I have next model:
Command 'collect' (collect_positions.py) -> Celery task (tasks.py) -> ScrappySpider (MySpider) ...
collect_positions.py:
from django.core.management.base import BaseCommand
from tracker.models import Keyword
from tracker.tasks import positions
class Command(BaseCommand):
help = 'collect_positions'
def handle(self, *args, **options):
def chunks(l, n):
"""Yield successive n-sized chunks from l."""
for i in range(0, len(l), n):
yield l[i:i + n]
chunk_size = 1
keywords = Keyword.objects.filter(product=product).values_list('id', flat=True)
chunks_list = list(chunks(keywords, chunk_size))
positions.chunks(chunks_list, 1).apply_async(queue='collect_positions')
return 0
tasks.py:
from app_name.celery import app
from scrapy.settings import Settings
from scrapy_app import settings as scrapy_settings
from scrapy_app.spiders.my_spider import MySpider
from tracker.models import Keyword
from scrapy.crawler import CrawlerProcess
#app.task
def positions(*args):
s = Settings()
s.setmodule(scrapy_settings)
keywords = Keyword.objects.filter(id__in=list(args))

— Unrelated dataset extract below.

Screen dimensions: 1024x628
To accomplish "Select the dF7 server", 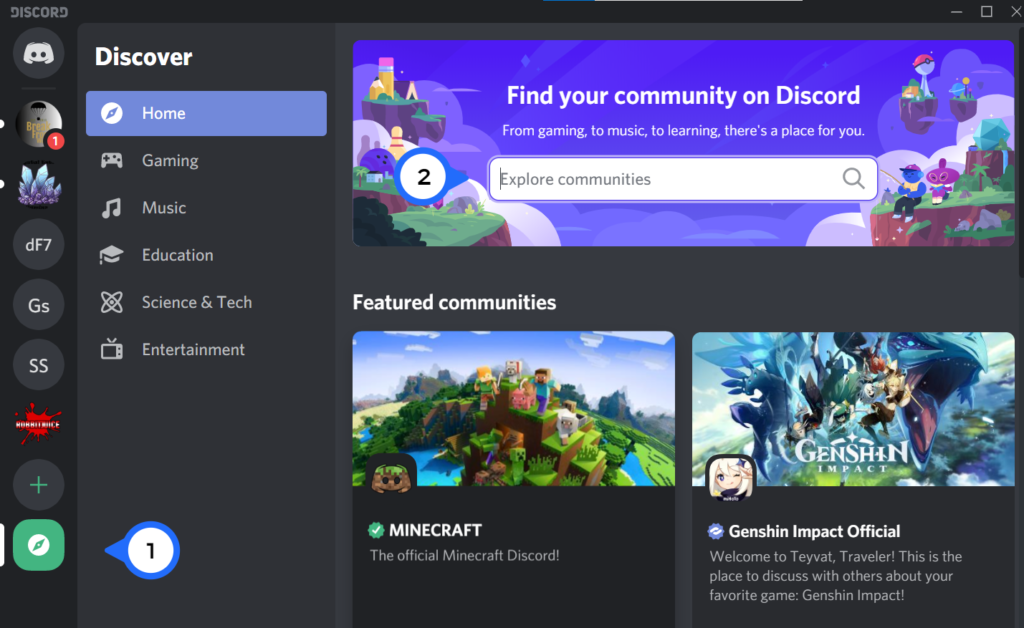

process = CrawlerProcess(s)
process.crawl(MySpider, keywords_chunk=keywords)
process.start()
return 1
I run the command through the command line, which creates tasks for parsing. The first queue completes successfully, but other returned an error:
twisted.internet.error.ReactorNotRestartable
Please tell me how can I fix this error?
I can provide any data if there is a need...
UPDATE 1
Thanks for the answer, #Chiefir! I managed to run all queues, but only the start_requests() function is started, and parse() does not run.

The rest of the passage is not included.